===== Materials provided =====

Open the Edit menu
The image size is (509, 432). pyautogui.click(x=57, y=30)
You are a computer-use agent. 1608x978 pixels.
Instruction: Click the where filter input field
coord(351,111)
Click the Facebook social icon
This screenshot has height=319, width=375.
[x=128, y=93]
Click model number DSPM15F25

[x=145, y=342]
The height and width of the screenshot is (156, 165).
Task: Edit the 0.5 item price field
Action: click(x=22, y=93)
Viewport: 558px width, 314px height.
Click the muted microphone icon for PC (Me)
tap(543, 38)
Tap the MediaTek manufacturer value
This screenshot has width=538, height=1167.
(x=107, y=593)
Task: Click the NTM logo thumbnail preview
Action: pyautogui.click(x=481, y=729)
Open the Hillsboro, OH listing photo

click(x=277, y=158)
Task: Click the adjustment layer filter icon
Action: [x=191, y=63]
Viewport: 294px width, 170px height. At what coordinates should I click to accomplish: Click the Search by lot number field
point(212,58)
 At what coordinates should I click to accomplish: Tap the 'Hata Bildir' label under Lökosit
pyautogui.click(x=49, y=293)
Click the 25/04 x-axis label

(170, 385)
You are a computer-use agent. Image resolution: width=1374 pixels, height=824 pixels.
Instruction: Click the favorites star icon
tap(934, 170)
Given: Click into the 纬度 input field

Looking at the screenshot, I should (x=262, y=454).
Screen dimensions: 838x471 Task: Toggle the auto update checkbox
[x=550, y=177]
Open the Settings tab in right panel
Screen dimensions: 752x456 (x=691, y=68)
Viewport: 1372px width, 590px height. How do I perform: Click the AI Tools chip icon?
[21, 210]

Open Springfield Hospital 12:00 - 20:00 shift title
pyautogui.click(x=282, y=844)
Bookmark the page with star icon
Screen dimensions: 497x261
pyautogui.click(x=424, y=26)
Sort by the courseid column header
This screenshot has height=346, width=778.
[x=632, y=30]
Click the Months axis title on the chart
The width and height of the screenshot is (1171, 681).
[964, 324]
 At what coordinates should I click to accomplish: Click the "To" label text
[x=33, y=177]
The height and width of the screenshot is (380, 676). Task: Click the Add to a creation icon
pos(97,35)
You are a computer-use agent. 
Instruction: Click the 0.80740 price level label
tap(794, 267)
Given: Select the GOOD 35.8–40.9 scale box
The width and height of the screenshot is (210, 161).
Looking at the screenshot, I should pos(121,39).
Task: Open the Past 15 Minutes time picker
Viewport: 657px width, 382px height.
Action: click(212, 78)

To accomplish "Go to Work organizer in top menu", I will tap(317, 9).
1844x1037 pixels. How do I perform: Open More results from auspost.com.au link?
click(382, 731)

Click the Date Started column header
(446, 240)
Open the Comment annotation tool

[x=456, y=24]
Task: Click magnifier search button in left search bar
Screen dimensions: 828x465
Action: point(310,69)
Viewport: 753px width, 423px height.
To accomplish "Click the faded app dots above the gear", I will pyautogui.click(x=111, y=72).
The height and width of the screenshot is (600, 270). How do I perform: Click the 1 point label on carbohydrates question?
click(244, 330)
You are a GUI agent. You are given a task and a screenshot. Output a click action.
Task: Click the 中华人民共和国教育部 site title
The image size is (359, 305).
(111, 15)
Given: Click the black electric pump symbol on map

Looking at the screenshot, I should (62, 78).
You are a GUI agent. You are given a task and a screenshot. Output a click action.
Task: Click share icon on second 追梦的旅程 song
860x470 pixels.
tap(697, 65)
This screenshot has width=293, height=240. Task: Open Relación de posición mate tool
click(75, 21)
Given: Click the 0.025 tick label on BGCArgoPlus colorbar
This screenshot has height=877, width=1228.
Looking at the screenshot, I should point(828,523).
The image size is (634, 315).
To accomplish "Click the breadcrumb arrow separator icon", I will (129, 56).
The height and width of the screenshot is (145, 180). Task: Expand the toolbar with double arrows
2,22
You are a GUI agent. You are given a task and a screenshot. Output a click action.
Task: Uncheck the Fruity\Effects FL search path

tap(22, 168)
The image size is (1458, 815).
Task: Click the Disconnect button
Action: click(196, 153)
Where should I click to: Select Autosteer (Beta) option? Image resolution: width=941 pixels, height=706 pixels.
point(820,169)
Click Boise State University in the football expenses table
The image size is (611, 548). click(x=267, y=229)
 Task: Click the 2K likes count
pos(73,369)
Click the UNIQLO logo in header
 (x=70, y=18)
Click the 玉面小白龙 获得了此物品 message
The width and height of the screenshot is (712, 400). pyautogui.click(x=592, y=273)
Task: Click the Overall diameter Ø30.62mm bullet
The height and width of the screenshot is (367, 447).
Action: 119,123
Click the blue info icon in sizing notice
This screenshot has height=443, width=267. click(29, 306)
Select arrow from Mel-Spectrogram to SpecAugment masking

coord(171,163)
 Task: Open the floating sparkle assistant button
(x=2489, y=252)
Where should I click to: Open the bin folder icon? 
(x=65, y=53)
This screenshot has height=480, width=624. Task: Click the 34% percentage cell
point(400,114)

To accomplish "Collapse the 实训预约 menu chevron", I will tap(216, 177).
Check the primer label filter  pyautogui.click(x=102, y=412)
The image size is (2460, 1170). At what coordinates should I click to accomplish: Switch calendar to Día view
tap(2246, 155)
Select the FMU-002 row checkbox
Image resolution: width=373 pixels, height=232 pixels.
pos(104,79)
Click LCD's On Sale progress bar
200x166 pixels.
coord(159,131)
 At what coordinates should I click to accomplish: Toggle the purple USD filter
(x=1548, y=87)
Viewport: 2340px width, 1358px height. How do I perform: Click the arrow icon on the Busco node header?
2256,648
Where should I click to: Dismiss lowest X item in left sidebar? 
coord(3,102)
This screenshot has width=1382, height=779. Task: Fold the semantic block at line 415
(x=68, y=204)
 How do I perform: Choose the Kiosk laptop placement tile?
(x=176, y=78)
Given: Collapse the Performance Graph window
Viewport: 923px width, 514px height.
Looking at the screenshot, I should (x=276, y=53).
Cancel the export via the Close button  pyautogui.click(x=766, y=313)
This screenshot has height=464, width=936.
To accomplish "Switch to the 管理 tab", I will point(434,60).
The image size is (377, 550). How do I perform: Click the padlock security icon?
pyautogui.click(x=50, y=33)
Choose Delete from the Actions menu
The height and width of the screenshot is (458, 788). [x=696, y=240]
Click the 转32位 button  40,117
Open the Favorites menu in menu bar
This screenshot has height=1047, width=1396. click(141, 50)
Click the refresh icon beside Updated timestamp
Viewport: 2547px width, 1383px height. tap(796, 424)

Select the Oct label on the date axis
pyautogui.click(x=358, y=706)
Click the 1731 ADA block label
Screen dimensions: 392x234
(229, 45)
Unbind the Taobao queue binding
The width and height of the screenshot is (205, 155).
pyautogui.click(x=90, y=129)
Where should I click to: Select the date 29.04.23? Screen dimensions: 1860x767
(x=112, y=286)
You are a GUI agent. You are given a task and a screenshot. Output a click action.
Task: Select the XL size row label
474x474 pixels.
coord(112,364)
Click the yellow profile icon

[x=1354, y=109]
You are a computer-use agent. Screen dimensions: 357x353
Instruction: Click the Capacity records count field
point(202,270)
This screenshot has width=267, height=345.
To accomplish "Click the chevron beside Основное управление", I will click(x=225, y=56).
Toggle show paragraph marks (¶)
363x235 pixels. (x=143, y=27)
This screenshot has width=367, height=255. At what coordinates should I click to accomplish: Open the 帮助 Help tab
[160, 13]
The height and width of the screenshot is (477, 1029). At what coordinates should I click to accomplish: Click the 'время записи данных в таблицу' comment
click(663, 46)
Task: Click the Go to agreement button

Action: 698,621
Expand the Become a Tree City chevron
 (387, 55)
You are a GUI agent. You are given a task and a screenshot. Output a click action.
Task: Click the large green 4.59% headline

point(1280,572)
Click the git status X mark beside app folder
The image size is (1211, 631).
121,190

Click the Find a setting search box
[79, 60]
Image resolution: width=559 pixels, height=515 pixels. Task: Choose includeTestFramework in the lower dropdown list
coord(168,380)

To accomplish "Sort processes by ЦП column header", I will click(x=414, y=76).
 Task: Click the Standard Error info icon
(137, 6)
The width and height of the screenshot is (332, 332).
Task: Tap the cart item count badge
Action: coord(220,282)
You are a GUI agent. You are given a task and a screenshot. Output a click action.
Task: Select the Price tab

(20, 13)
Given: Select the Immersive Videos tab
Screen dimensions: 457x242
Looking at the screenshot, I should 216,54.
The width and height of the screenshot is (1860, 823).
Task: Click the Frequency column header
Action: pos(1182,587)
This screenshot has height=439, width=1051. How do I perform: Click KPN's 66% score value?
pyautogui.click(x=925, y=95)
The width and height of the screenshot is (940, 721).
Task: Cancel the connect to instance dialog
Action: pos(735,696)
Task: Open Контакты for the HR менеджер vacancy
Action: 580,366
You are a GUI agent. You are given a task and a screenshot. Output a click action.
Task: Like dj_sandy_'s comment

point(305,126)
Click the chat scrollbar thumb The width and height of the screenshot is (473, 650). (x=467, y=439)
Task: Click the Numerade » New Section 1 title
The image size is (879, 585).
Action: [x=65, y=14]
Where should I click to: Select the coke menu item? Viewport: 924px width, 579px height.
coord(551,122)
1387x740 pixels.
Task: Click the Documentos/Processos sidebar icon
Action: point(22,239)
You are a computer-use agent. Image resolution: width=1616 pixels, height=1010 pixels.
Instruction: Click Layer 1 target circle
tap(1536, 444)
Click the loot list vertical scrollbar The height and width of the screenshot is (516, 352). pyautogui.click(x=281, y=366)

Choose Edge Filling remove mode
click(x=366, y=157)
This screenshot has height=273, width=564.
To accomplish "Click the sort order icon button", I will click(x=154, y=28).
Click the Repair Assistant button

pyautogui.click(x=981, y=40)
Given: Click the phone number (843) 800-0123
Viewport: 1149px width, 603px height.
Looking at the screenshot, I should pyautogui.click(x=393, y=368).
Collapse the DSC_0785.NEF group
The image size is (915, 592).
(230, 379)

=====

● Set task
Copy out the lines exactly, from the line that contains "Click the loot" through the line that contains "pyautogui.click(x=981, y=40)", with both of those lines included.

● Exercise response
Click the loot list vertical scrollbar The height and width of the screenshot is (516, 352). pyautogui.click(x=281, y=366)

Choose Edge Filling remove mode
click(x=366, y=157)
This screenshot has height=273, width=564.
To accomplish "Click the sort order icon button", I will click(x=154, y=28).
Click the Repair Assistant button

pyautogui.click(x=981, y=40)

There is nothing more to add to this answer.